Yanılmışım, meydana gelince Tandoğan ile Anıtkabir arasındaki
caddenin tıklım tıklım dolu olduğunu gördüm, sevindim ve heyecanlandım. Anıtkabir’e
yaklaştıkça sevincim ve heyecanım daha da arttı. Genç, yaşlı binlerce insan
ellerinde Atatürk posterleri ve Türk Bayrakları; ağızlarında “Mustafa Kemal’in
Askerleriyiz” haykırışı ile Ata’larına doğru gidiyorlardı. Ata’larını
ziyaret eden gene binlerce kişi de Anıtkabir’den meydana doğru akıyordu. Anıtkabir’e
varınca aslanlı yolun ve anıt içindeki meydanın merdivenler dâhil dolu olduğunu
gördüm. Doğrusu her yaştan insanın heyecanı ve Cumhuriyet’i koruma kararlılığı
görülmeye değerdi.
Atatürk’ün izindeki yüz binlerce Cumhuriyet bekçisinin
varlığı bana güven verdi. Türkiye Cumhuriyeti ilelebet payidar kalacak diye
kendi kendime söylendim ve müjdeyi vermek için eve doğru yürümeye başladım.

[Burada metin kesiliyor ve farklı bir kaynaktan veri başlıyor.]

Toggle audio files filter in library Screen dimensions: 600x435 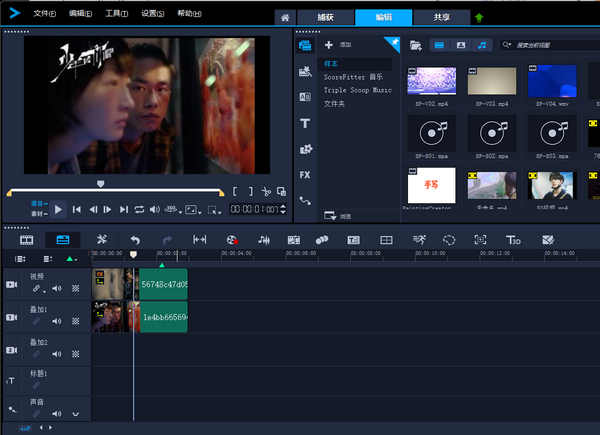coord(482,45)
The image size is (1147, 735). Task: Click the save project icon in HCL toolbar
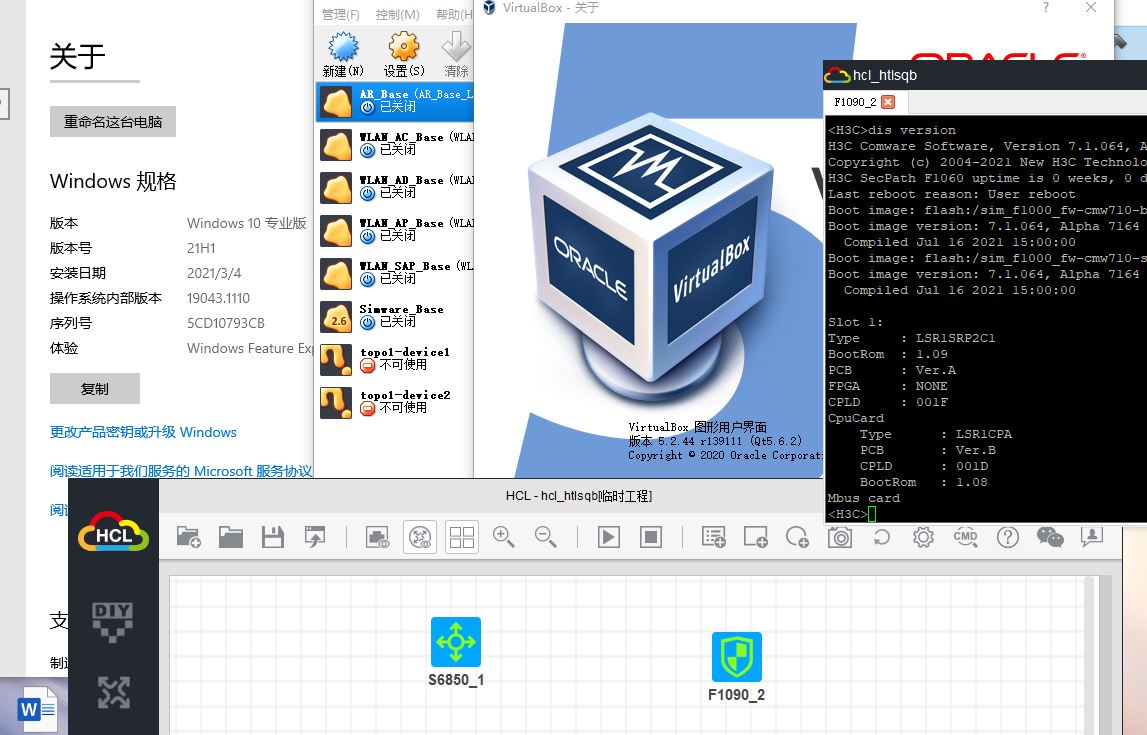coord(273,537)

Tandoğan meydanına doğru giderken kalabalıkların bir sel gibi Anıtkabir’e doğru
aktığını gördüm. Meydanda miting başlamıştı ve konuşmalar yapılıyordu.
Konuşmalar zaman zaman sloganlarla kesiliyordu. Heyecan dorukta idi.
Müjde vermem gerek bir annem vardı, onun için mitingin
bitmesini beklemedim ve eve geldim. Annem haberleri duyunca çok sevindi. “Anlaşıldı
oğul, bu Cumhuriyeti hiç kimse yıkamaz” dedi.
Cumhuriyeti yıkmak isteyip de kanlı mı olacak, kansız mı
olacak diye merak edenler anlamışlardır ki bu yıkım asla kansız olmaz.
Cumhuriyet’i yaşatmak için milyonlarca insan kanını dökmeye hazırdır. Öyle arkadan
yanaşıp kahpece öldürmeler de bu milyonları yıldıramaz. Gün gelir hainlerden ve
işbirlikçilerden hesap sorulur. Bugün gördüklerim bunun teminatıdır.